En un apunte a propósito de la Carta a los Romanos, el entonces cardenal Ratzinger, habló de «la liberación de la estrechez del yo y de la ceguera de las meras opiniones» y, desde esa definición de la fe, proscribió «la calma que ya no tiene ningún objeto, resultando nula y vana». He escrito mucho sobre Ratzinger (en el platillo de mi balanza está el haberlo leído casi todo -desde sus estudios bonaventurianos a la doctrina de san Agustín; sus notas preparatorias como perito conciliar y acompañante del cardenal Frings, hasta su conmovedora enseñanza de la liturgia, su belleza y profundidad barroca (yo creo que un poco bizantina)- fundamentalmente por el bien que me hizo leerlo a diario -era un bálsamo para el salvaje fascinado por una música que no entiende, pero que no duda en saber que cura-. Sé que está muy enfermo y que apenas habla.
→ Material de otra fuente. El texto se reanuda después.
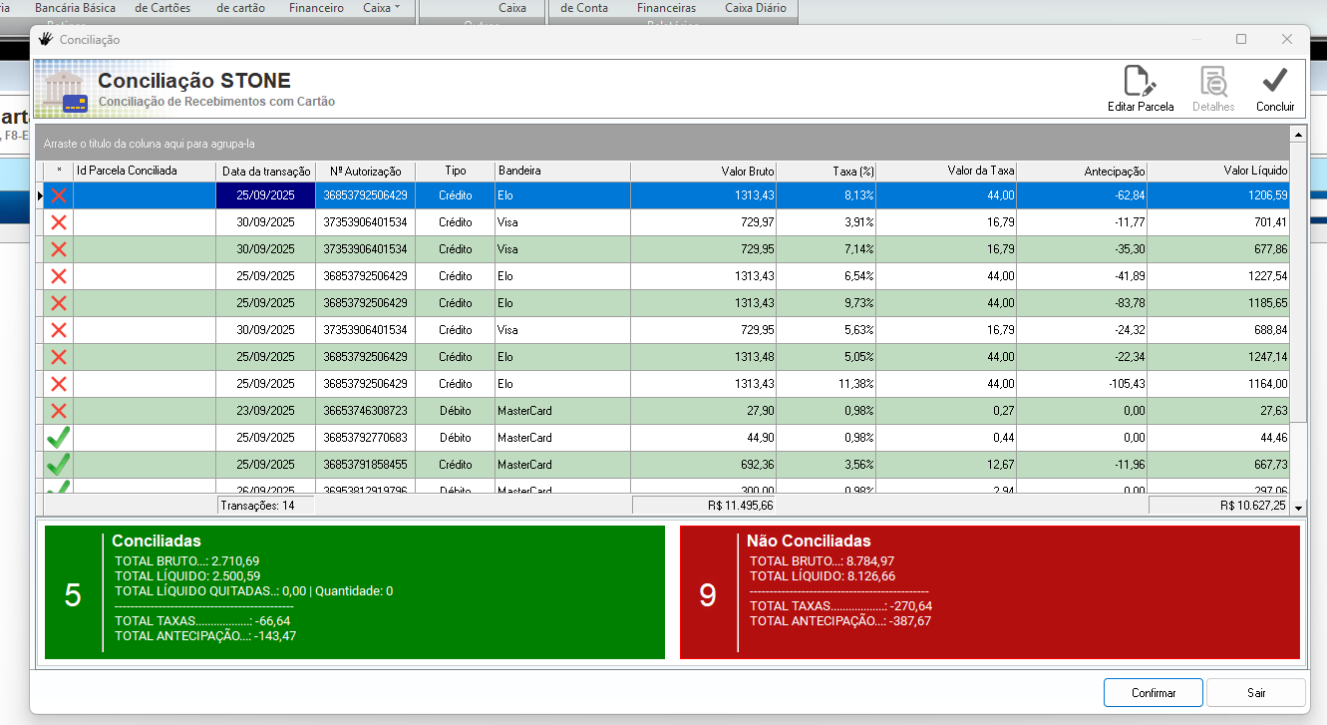1327x725 pixels.
Task: Open the Financeiro ribbon item
Action: (x=316, y=8)
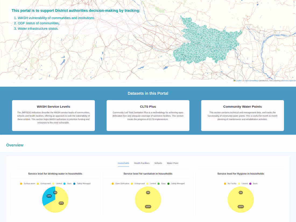
Task: Click Limited legend dot in sanitation chart
Action: (147, 184)
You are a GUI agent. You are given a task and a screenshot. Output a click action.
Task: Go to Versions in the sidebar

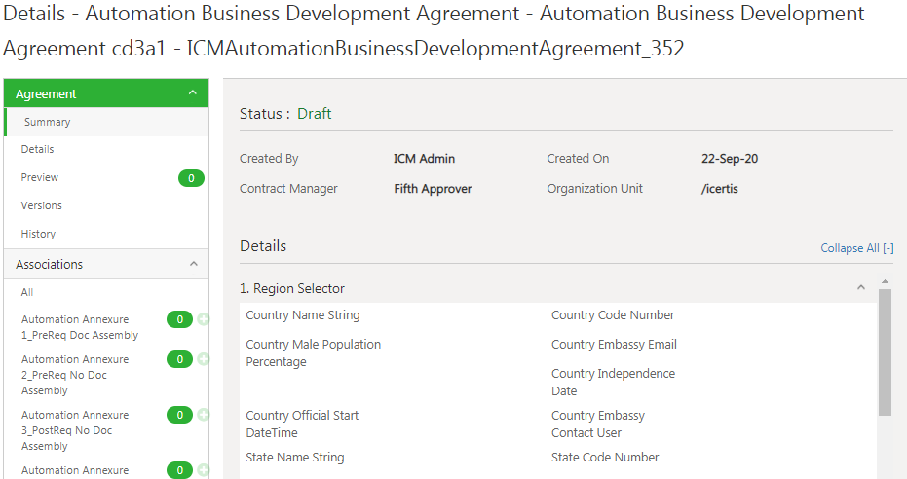tap(42, 205)
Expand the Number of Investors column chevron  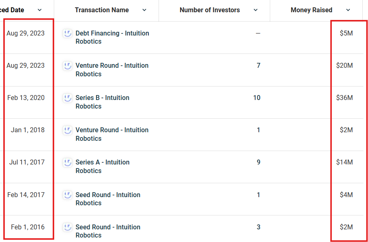tap(256, 10)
Para mí, san Agustín es de una beligerancia extrema (el mismo Agustín que acuñó el «tolerar en aras de la paz») en la defensa de la fe -y esa misma beligerancia la transmite san Pablo en la Carta a los Romanos -quiero decir que es imposible, desde la creación literaria, no apreciar, de inmediato, la creación (y su traumatismo)-. Durante años leí a Ratzinger como el que toma una medicina y me cuidé de anotar su lectura con un lapicero de grafito; admiraba su decir tan preciso y tan calmo, pero jamás atisbé que dejara extinguirse los asuntos complejos en calma; admiraba su lenguaje virtuoso, el dominio de los tiempos verbales, su invitación permanente en busca de respuestas. Mueve a asombro el poder leer sus homilías, como si uno estuviere allí en Múnich o en Innsbruck, imaginando el efecto de sus palabras -quién sabe-; quizá muchos le escucharon como un deber fastidioso; pero más de uno se dejaría arrullar, entendiendo poco o nada, al sentir la farmacia episcopal que serena la mar agitada y favorece la rota de la embarcación ayer desarbolada. Algunas noches, cuando la conciencia remuerde, echo de menos aquel tiempo, cuando era fácil conciliarse en la humildad del pedir y la capacidad de regalar virtuosamente, y mi débil lapicero se hacía fuerte (el afilado lo gastaba, pero a costa de hacer grande y más grande el grafito, despojado de su ceniza). Es difícil subir de nuevo al tren que llevaba al salvaje sereno. Y ciego.